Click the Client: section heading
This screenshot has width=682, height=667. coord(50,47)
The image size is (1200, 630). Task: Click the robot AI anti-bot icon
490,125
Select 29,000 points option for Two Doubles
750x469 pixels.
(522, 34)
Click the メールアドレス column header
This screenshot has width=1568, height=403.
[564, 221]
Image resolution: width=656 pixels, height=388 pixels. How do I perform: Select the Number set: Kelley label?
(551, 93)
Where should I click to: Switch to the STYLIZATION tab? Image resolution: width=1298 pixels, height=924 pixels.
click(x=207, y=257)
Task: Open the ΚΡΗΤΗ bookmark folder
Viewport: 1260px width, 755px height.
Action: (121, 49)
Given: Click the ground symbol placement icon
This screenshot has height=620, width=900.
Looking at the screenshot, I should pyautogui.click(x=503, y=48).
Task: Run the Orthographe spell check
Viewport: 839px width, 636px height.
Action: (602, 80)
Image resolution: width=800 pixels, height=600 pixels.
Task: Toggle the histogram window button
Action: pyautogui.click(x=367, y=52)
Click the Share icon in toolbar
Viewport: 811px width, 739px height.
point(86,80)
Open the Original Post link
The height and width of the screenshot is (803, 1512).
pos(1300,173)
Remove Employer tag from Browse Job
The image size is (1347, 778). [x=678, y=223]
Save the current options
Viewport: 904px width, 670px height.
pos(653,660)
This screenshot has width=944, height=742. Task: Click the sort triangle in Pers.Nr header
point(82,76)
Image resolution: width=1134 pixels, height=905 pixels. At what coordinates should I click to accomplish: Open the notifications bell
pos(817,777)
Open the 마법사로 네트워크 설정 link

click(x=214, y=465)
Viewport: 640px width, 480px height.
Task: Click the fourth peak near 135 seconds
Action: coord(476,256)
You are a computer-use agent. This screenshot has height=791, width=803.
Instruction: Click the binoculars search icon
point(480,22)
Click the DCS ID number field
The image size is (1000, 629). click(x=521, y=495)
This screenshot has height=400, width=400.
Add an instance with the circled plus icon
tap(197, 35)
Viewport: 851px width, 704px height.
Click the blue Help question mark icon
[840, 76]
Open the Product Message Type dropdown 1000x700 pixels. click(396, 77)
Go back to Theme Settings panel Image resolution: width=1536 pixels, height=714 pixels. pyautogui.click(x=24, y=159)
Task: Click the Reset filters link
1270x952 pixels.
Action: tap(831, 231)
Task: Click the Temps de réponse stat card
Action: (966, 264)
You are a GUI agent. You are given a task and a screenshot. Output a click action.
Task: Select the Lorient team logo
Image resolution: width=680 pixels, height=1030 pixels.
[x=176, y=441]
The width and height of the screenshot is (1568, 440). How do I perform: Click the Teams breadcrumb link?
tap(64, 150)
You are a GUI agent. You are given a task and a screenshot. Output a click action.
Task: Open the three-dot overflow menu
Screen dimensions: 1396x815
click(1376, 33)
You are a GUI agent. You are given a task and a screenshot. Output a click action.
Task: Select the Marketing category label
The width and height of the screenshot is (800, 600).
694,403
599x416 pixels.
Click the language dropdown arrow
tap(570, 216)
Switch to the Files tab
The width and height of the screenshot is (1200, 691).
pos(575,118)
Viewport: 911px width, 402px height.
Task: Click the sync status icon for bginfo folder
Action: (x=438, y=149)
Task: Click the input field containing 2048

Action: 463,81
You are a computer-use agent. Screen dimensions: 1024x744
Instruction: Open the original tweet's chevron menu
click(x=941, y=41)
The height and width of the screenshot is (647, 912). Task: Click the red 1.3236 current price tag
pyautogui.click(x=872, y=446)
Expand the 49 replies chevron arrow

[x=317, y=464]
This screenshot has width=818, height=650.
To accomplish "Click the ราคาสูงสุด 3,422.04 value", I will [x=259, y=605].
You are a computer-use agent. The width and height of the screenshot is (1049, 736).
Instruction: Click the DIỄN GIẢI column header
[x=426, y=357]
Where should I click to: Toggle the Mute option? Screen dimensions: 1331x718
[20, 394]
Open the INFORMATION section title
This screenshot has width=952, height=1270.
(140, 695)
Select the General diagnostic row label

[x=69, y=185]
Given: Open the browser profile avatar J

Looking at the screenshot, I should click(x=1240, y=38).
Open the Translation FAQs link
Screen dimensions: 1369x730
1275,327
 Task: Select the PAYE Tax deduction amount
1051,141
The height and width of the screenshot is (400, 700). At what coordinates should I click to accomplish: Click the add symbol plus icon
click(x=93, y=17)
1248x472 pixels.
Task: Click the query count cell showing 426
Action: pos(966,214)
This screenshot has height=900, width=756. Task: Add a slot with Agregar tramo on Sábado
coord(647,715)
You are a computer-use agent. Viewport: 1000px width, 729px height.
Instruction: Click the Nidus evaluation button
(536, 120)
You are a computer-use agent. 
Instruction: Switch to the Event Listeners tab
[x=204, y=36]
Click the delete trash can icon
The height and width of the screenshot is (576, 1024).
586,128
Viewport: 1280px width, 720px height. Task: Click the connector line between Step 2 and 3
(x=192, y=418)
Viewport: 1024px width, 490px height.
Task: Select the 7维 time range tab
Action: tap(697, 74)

Description of the task →
Extract the listing in its entirety and repeat it exactly.

Output below →
Click the Client: section heading
This screenshot has width=682, height=667. coord(50,47)
The image size is (1200, 630). Task: Click the robot AI anti-bot icon
490,125
Select 29,000 points option for Two Doubles
750x469 pixels.
(522, 34)
Click the メールアドレス column header
This screenshot has width=1568, height=403.
[564, 221]
Image resolution: width=656 pixels, height=388 pixels. How do I perform: Select the Number set: Kelley label?
(551, 93)
Where should I click to: Switch to the STYLIZATION tab? Image resolution: width=1298 pixels, height=924 pixels.
click(x=207, y=257)
Task: Open the ΚΡΗΤΗ bookmark folder
Viewport: 1260px width, 755px height.
Action: (121, 49)
Given: Click the ground symbol placement icon
This screenshot has height=620, width=900.
Looking at the screenshot, I should pyautogui.click(x=503, y=48).
Task: Run the Orthographe spell check
Viewport: 839px width, 636px height.
Action: (602, 80)
Image resolution: width=800 pixels, height=600 pixels.
Task: Toggle the histogram window button
Action: pyautogui.click(x=367, y=52)
Click the Share icon in toolbar
Viewport: 811px width, 739px height.
point(86,80)
Open the Original Post link
The height and width of the screenshot is (803, 1512).
pos(1300,173)
Remove Employer tag from Browse Job
The image size is (1347, 778). [x=678, y=223]
Save the current options
Viewport: 904px width, 670px height.
pos(653,660)
This screenshot has width=944, height=742. Task: Click the sort triangle in Pers.Nr header
point(82,76)
Image resolution: width=1134 pixels, height=905 pixels. At what coordinates should I click to accomplish: Open the notifications bell
pos(817,777)
Open the 마법사로 네트워크 설정 link

click(x=214, y=465)
Viewport: 640px width, 480px height.
Task: Click the fourth peak near 135 seconds
Action: coord(476,256)
You are a computer-use agent. This screenshot has height=791, width=803.
Instruction: Click the binoculars search icon
point(480,22)
Click the DCS ID number field
The image size is (1000, 629). click(x=521, y=495)
This screenshot has height=400, width=400.
Add an instance with the circled plus icon
tap(197, 35)
Viewport: 851px width, 704px height.
Click the blue Help question mark icon
[840, 76]
Open the Product Message Type dropdown 1000x700 pixels. click(396, 77)
Go back to Theme Settings panel Image resolution: width=1536 pixels, height=714 pixels. pyautogui.click(x=24, y=159)
Task: Click the Reset filters link
1270x952 pixels.
Action: tap(831, 231)
Task: Click the Temps de réponse stat card
Action: (966, 264)
You are a GUI agent. You are given a task and a screenshot. Output a click action.
Task: Select the Lorient team logo
Image resolution: width=680 pixels, height=1030 pixels.
[x=176, y=441]
The width and height of the screenshot is (1568, 440). How do I perform: Click the Teams breadcrumb link?
tap(64, 150)
You are a GUI agent. You are given a task and a screenshot. Output a click action.
Task: Open the three-dot overflow menu
Screen dimensions: 1396x815
click(1376, 33)
You are a GUI agent. You are given a task and a screenshot. Output a click action.
Task: Select the Marketing category label
The width and height of the screenshot is (800, 600).
694,403
599x416 pixels.
Click the language dropdown arrow
tap(570, 216)
Switch to the Files tab
The width and height of the screenshot is (1200, 691).
pos(575,118)
Viewport: 911px width, 402px height.
Task: Click the sync status icon for bginfo folder
Action: (x=438, y=149)
Task: Click the input field containing 2048

Action: 463,81
You are a computer-use agent. Screen dimensions: 1024x744
Instruction: Open the original tweet's chevron menu
click(x=941, y=41)
The height and width of the screenshot is (647, 912). Task: Click the red 1.3236 current price tag
pyautogui.click(x=872, y=446)
Expand the 49 replies chevron arrow

[x=317, y=464]
This screenshot has width=818, height=650.
To accomplish "Click the ราคาสูงสุด 3,422.04 value", I will [x=259, y=605].
You are a computer-use agent. The width and height of the screenshot is (1049, 736).
Instruction: Click the DIỄN GIẢI column header
[x=426, y=357]
Where should I click to: Toggle the Mute option? Screen dimensions: 1331x718
[20, 394]
Open the INFORMATION section title
This screenshot has width=952, height=1270.
(140, 695)
Select the General diagnostic row label

[x=69, y=185]
Given: Open the browser profile avatar J

Looking at the screenshot, I should click(x=1240, y=38).
Open the Translation FAQs link
Screen dimensions: 1369x730
1275,327
 Task: Select the PAYE Tax deduction amount
1051,141
The height and width of the screenshot is (400, 700). At what coordinates should I click to accomplish: Click the add symbol plus icon
click(x=93, y=17)
1248x472 pixels.
Task: Click the query count cell showing 426
Action: pos(966,214)
This screenshot has height=900, width=756. Task: Add a slot with Agregar tramo on Sábado
coord(647,715)
You are a computer-use agent. Viewport: 1000px width, 729px height.
Instruction: Click the Nidus evaluation button
(536, 120)
You are a computer-use agent. 
Instruction: Switch to the Event Listeners tab
[x=204, y=36]
Click the delete trash can icon
The height and width of the screenshot is (576, 1024).
586,128
Viewport: 1280px width, 720px height. Task: Click the connector line between Step 2 and 3
(x=192, y=418)
Viewport: 1024px width, 490px height.
Task: Select the 7维 time range tab
Action: tap(697, 74)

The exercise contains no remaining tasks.